There are the obvious readily challenged factual claims. A narrator says that half who fled Vietnam died in trying. If the numbers who fled were about two million, that would mean one million died in the effort to find freedom. But the film itself provides the generally accepted figure of 200,000 to 400,000 deaths. My studies indicate that the number was close to the higher estimate and North Vietnamese repression can be held responsible for at least half of those deaths. But not one million. Further, in the movie, there is no effort to resolve the contradiction in the figures cited. Similarly, assertions that 7 million died in the war are dubious. There is scant evidence to support such claims and virtually all authoritative sources cite a total of about 4 million dead and wounded on both sides, including 40,000 troops and civilians in The Convoy of Tears as civilians and military personnel fled the aggression of North Vietnamese armies as they moved against Saigon during March and April of 1975.

As far as atrocities and summary executions go, these were committed by both sides. The most famous was that of Nguyễn Ngọc Loan, Chief of the National Police, whose shooting of a handcuffed prisoner in the head with his 38 Smith & Wesson revolver became an iconic picture for the anti-war movement. The victim was Nguyễn Văn Lém, a member of the Việt Cộng captured in the Tet Offensive.
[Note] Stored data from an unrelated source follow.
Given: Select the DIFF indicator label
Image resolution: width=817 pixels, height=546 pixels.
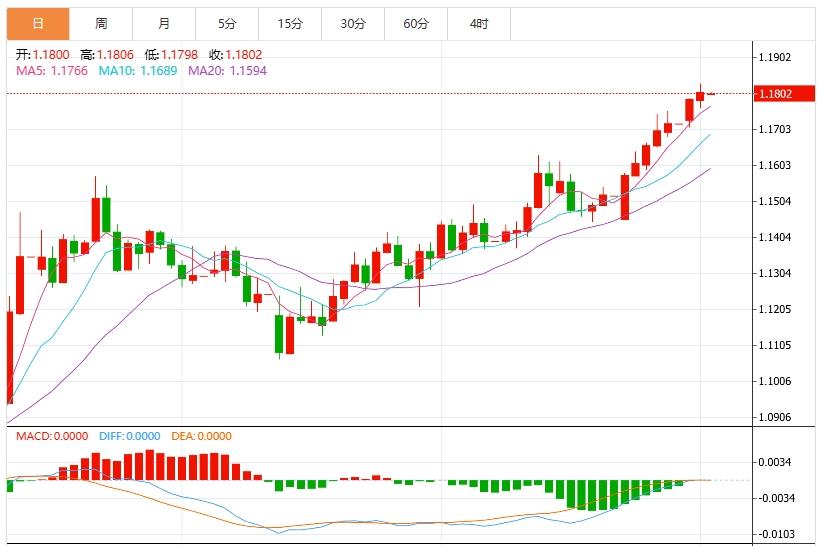Looking at the screenshot, I should pyautogui.click(x=129, y=436).
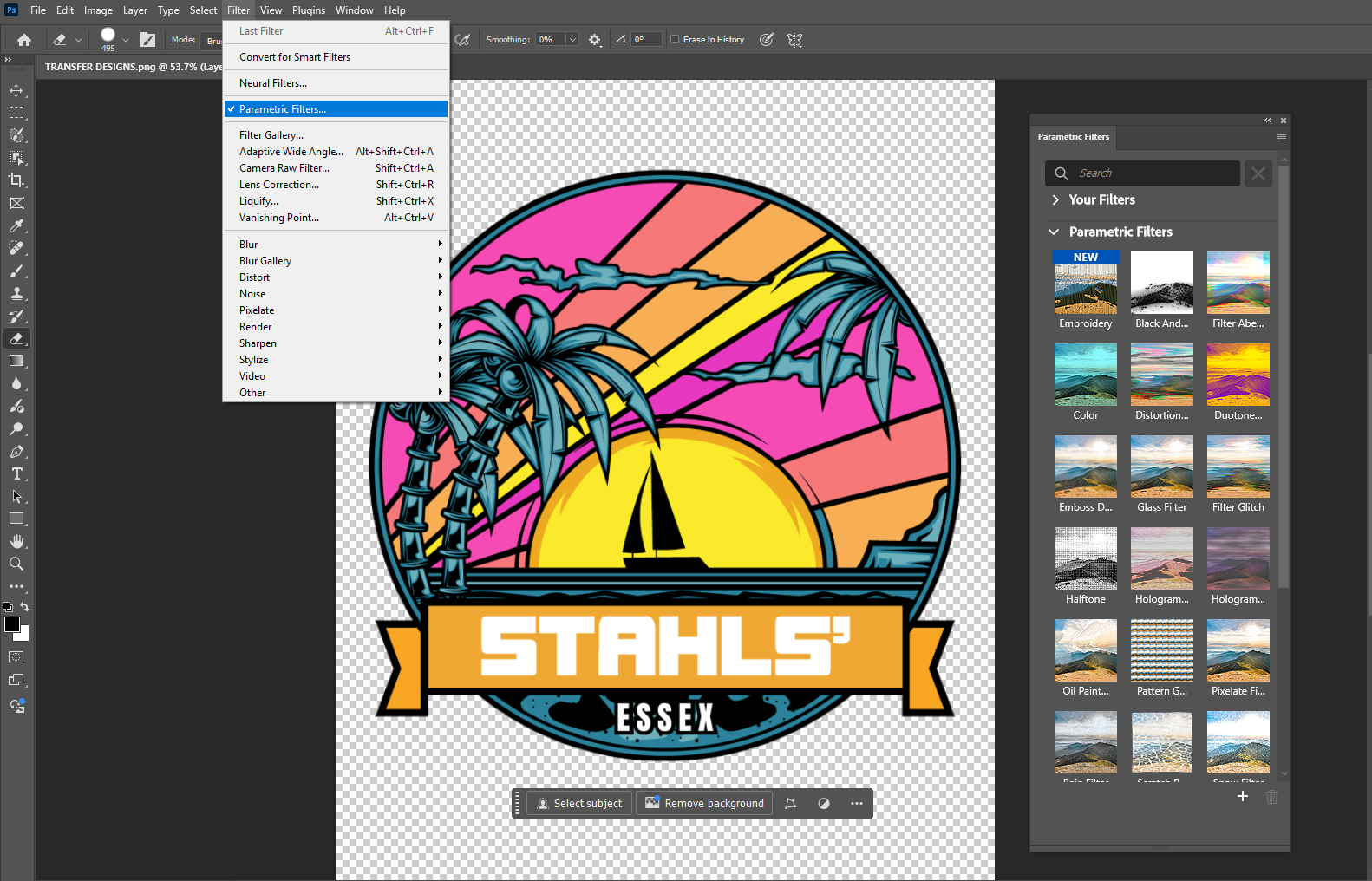Select the Crop tool
The image size is (1372, 881).
point(16,180)
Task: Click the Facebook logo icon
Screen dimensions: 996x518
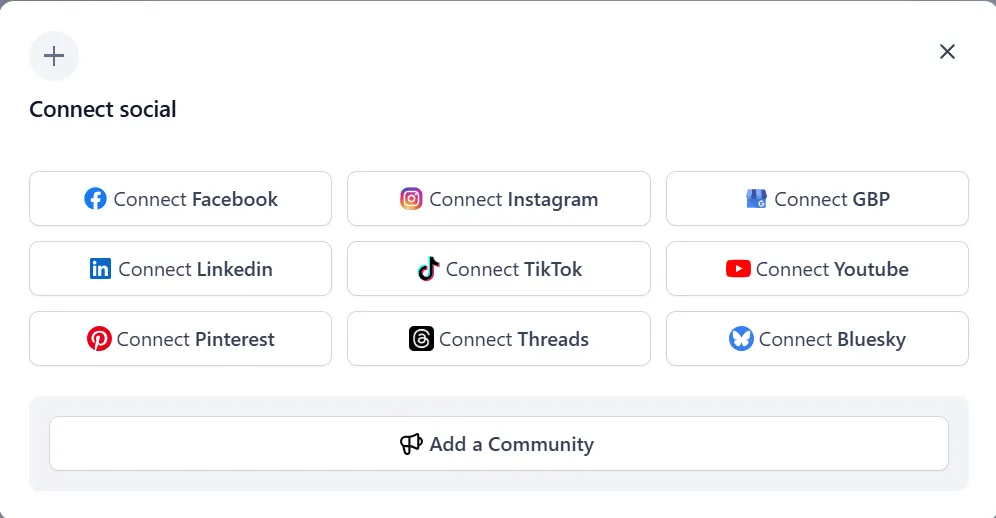Action: click(x=95, y=199)
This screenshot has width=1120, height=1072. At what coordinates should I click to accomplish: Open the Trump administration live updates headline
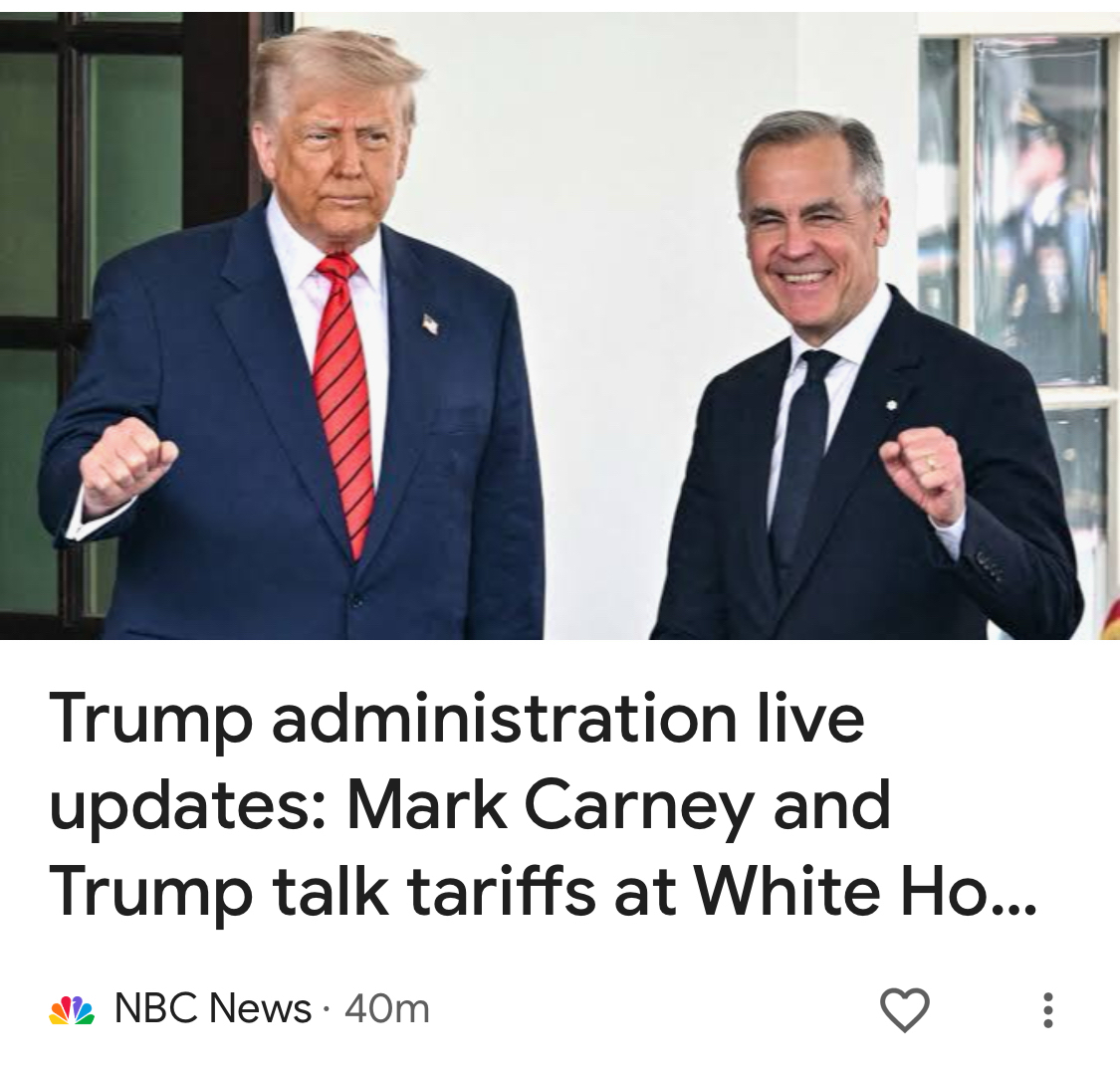point(543,804)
Given the status of the photo, few knew that Lém was responsible for cutting the throat, not only of South Vietnamese Lieutenant Colonel Tuan, but his wife, six children and 80-year old mother. I do not know which side was guilty of the greater number of atrocities, but I suspect it was the Hanoi regime. Lém was captured beside a mass grave that held 34 civilian bodies.

It is easy to hold the Hanoi regime responsible for large numbers of deaths. After their victory over the French in the north and their breaking up the large estates and targeting large landowners, the Hanoi communist regime introduced land “reform.” that is, transferring all ownership of property to the state. Pacification followed. It is estimated that the Hanoi regime over four years killed almost 300,000 North Vietnamese citizens. In the period preceding the attack on Saigon, as suggested above, “Of the 200,000 refugees that fled the Highlands offensive by the North in March 1975, only 45,000 made it to Tuy-Hoa. Many of the 155,000 missing were killed by North Vietnamese troops; others were captured. Rebel highlanders also fired on the refugees, some were mistakenly bombed by government planes, and still others may have been run over by fleeing government vehicles. Some died by drowning and sheer exhaustion.” Of the death toll from one military advance over two months, Hanoi was probably responsible for almost half those deaths.
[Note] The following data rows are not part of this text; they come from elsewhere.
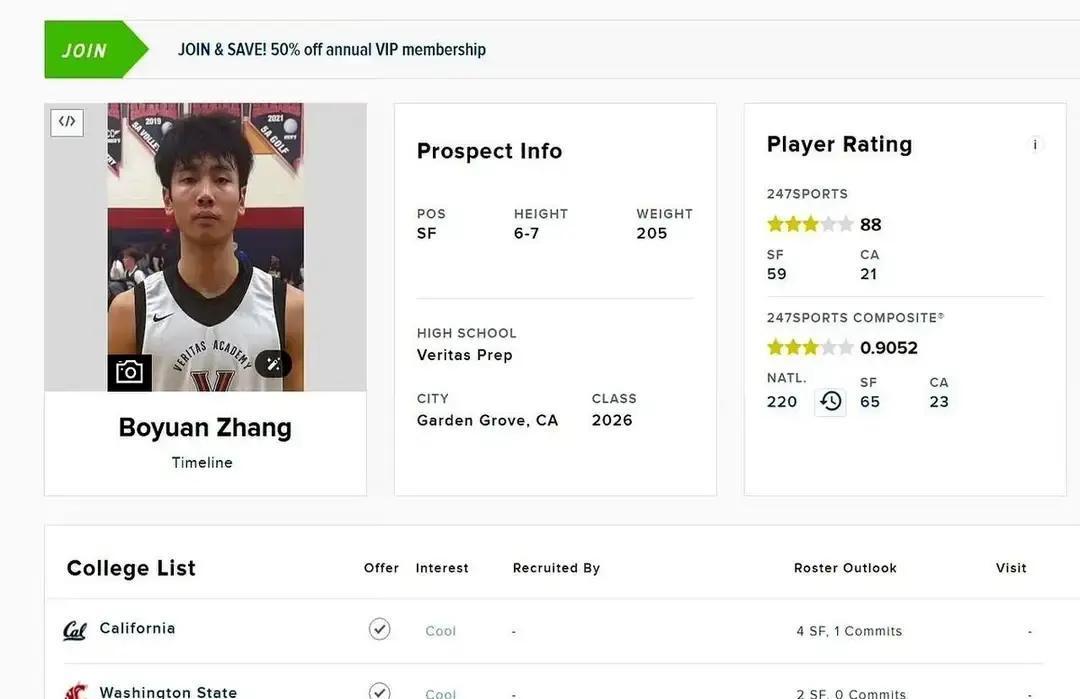This screenshot has height=699, width=1080.
Task: View ranking history clock icon
Action: [x=830, y=402]
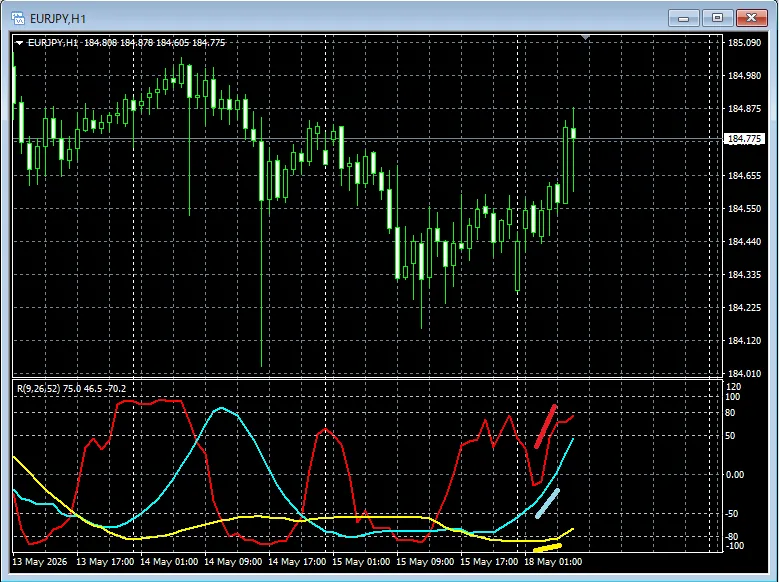This screenshot has width=780, height=582.
Task: Click the thick light-blue trend line segment
Action: pos(547,504)
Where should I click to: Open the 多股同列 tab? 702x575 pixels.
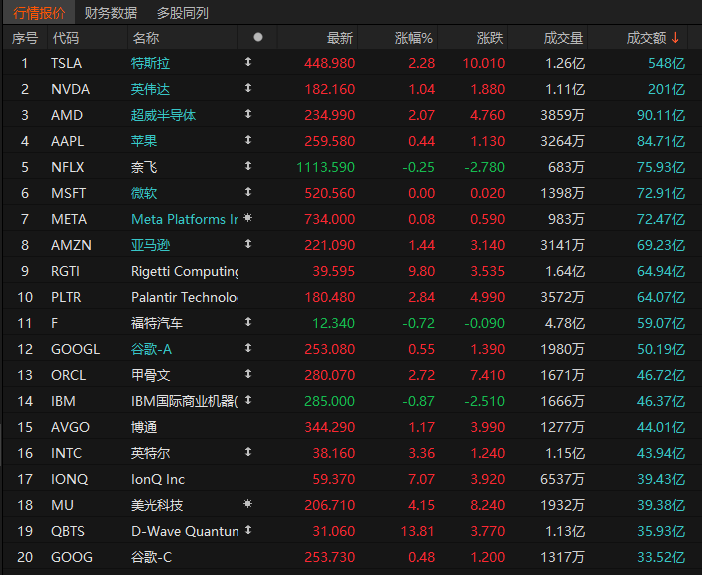pos(182,13)
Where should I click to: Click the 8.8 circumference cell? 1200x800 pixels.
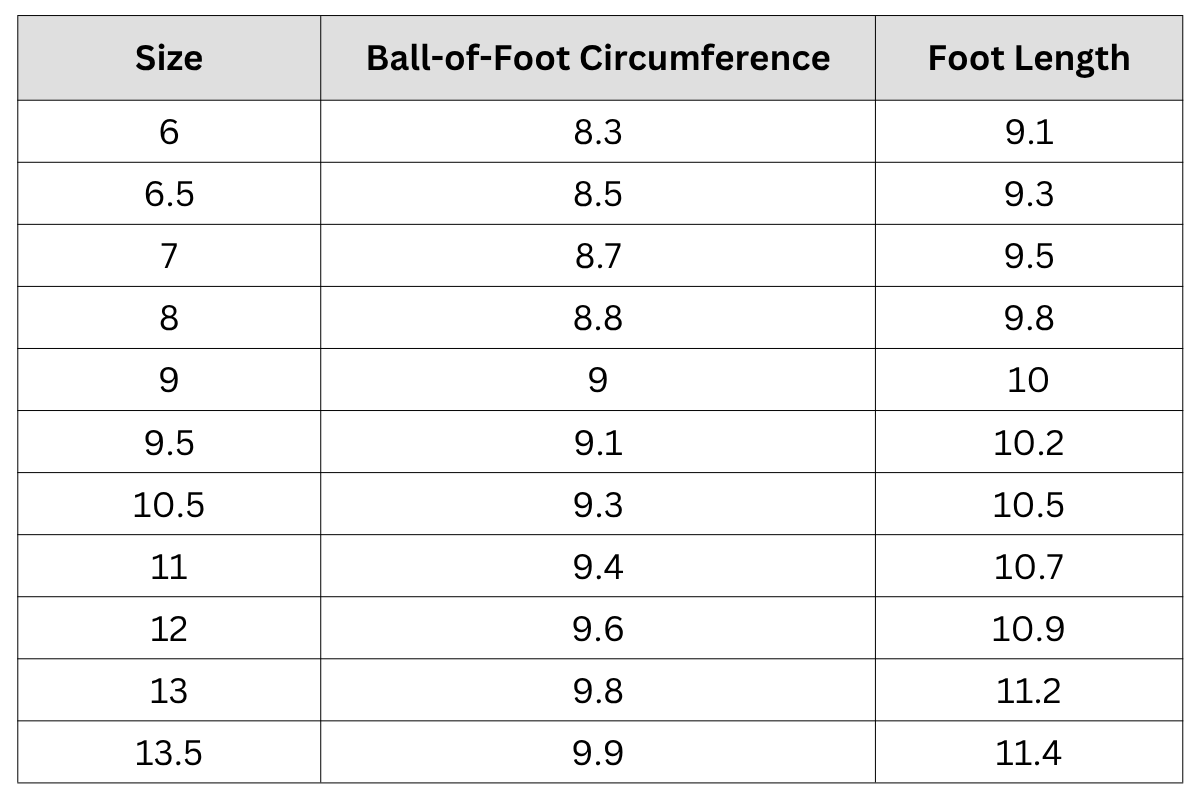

Thus, an estimate of those killed after the fall of Saigon of 100,000 does not seem so outlandish, especially if one includes in the total not only those executed, but those who were worked or starved to death in the so-called “re-education” camps. Some estimates go even higher. For a breakdown of civilians indiscriminately killed as a result of or consistent with orders from higher command, that is, democide, I use Bob Rummel’s publications in chapter 6 of Statistics of Democide focused on democide in Vietnam over 35 years.

The central issue of the propaganda element in the film is, however, not about numbers, but about the stab-in-the-back explanation of why Hanoi conquered South Vietnam. The propagandistic aspect of the film begins with two so-called authorities featured near the beginning of the film. One is Robert Turner, a Vietnam veteran and Associate Director of National Security Law at the University of Virginia, the university from which he earned his academic and professional degrees. Turner has been a national security adviser to the Senate Foreign Relations Committee and testified before numerous congressional committees. Studying his works offers some hint of the weaknesses of his academic input into foreign policy in the United States. His CV is very skimpy to say the least, largely consisting of op-eds, power-point presentations and submissions to government committees.
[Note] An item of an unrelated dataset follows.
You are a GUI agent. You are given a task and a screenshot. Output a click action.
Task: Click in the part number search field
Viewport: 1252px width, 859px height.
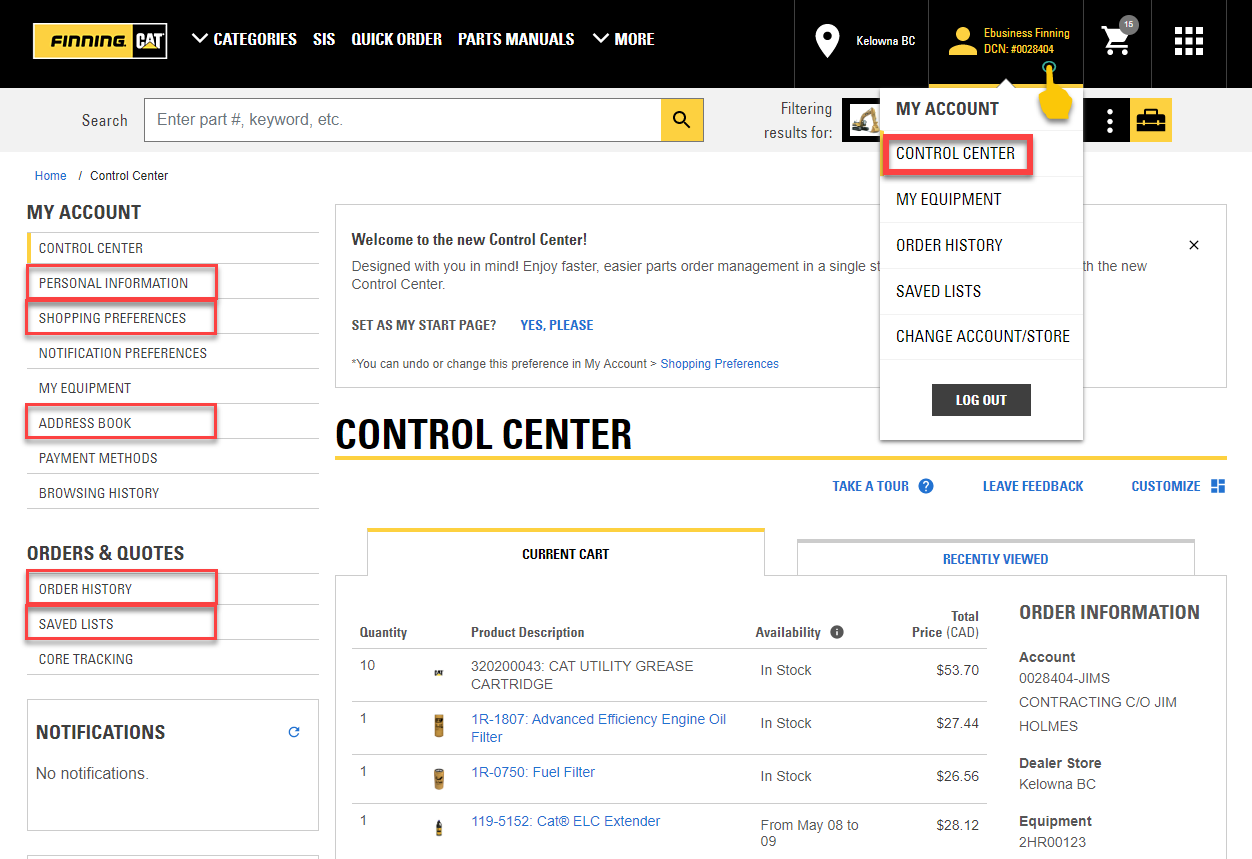402,120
Turner is most famous for his defense of presidential prerogatives in military matters without the checks of Congress. In contrast to the vast majority of scholars, Turner has argued against the doctrine that “unchecked” presidential power is incompatible with democratic governance. He defends “unfettered” presidential power to be at the heart of the constitution, namely, that the power of the democratically elected “monarch” is unboundaried. This thesis is not accepted as a very serious perspective by the vast majority of established constitutional experts. Here is how he expressed his view. “Congress exceeded its proper authority in several instances related to war powers and intelligence.” Turner especially stressed the issue of intelligence and often cited John Locke’s doctrine (Two Treatises of Government) that success in war, described by him as a state of enmity and destruction, required unity of plan, speed, dispatch and secrecy

Turner is fond of quoting Chief Justice John Marshall on this issue. “By the Constitution of the United States, the President is invested with certain important political powers, in the exercise of which he is to use his own discretion, and is accountable only to his country in his political character, and to his own conscience…whatever opinion may be entertained of the manner in which executive discretion may be used, still there exists, and can exist, no power to control that discretion. The subjects are political. They respect the nation, not individual rights, and being entrusted to the executive, the decision of the executive is conclusive.”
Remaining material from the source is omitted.